• TASK TO CARRY OUT:
Only lines containing the word "will" belong in the answer; copy each one from the records.

• INPUT DATA:
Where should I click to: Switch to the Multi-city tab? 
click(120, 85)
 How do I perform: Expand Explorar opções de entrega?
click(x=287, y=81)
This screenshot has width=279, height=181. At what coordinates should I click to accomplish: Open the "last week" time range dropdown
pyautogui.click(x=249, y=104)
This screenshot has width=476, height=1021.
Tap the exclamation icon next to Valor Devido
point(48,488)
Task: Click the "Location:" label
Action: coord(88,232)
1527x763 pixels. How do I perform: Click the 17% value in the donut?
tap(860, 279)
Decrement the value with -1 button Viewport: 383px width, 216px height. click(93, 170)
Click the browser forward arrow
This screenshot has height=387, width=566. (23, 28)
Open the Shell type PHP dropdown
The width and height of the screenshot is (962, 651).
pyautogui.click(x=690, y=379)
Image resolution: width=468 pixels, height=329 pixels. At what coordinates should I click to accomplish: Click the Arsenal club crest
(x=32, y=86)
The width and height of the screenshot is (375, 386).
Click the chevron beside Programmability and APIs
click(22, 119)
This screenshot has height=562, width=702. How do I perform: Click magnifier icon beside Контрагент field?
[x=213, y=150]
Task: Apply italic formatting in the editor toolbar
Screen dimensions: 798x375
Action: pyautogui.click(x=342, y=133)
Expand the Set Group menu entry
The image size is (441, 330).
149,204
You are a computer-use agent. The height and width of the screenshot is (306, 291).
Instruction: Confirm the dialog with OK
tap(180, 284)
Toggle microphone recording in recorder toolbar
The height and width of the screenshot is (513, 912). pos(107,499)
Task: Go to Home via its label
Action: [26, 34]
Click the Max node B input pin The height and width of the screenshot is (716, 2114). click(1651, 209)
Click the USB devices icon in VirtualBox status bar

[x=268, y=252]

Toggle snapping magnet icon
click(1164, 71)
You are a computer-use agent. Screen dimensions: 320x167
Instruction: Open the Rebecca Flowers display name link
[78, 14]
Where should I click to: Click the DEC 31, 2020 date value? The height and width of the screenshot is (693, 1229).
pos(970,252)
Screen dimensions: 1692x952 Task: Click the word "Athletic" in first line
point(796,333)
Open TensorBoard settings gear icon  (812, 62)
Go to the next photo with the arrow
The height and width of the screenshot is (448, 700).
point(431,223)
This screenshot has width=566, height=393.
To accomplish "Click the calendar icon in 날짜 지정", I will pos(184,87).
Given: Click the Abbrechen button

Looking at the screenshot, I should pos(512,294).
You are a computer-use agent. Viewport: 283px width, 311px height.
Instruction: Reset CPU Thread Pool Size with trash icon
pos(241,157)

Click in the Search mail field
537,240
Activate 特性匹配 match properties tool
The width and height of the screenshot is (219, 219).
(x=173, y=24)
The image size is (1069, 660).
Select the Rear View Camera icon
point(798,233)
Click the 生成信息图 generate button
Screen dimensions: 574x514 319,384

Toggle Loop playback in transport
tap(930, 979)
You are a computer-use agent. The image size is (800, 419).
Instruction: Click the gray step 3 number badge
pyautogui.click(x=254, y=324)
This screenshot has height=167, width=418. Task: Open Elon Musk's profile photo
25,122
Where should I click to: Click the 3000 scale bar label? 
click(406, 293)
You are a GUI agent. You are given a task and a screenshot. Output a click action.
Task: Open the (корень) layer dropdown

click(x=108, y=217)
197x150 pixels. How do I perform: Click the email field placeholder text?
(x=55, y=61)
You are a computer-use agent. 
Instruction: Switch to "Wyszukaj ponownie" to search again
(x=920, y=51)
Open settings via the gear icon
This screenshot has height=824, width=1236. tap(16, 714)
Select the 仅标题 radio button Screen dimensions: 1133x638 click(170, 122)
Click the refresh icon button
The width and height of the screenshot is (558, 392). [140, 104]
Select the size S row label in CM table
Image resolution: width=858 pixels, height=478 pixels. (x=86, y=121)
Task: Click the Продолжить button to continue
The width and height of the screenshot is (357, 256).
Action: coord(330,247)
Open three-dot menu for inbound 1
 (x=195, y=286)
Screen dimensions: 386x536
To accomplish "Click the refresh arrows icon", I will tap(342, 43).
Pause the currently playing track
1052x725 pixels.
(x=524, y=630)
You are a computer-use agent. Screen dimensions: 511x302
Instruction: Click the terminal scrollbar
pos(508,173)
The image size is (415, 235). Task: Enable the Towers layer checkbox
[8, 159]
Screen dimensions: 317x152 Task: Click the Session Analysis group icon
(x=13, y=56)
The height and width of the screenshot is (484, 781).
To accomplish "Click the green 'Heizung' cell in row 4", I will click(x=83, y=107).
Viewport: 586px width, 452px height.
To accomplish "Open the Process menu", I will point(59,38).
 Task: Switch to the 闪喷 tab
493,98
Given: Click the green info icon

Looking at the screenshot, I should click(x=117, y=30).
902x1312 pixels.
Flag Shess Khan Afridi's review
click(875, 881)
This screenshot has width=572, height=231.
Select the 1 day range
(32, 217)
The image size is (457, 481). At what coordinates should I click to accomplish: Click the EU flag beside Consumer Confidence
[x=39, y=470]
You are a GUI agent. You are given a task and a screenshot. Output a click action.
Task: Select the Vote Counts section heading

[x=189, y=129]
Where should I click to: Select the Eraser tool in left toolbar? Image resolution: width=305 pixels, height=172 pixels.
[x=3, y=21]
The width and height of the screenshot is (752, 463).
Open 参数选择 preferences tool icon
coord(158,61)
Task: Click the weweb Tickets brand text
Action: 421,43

• SOLUTION:
To accomplish "Click the calendar icon in 날짜 지정", I will pos(184,87).
To accomplish "Click the refresh arrows icon", I will tap(342, 43).
To accomplish "Click the green 'Heizung' cell in row 4", I will click(x=83, y=107).
To accomplish "Open the Process menu", I will point(59,38).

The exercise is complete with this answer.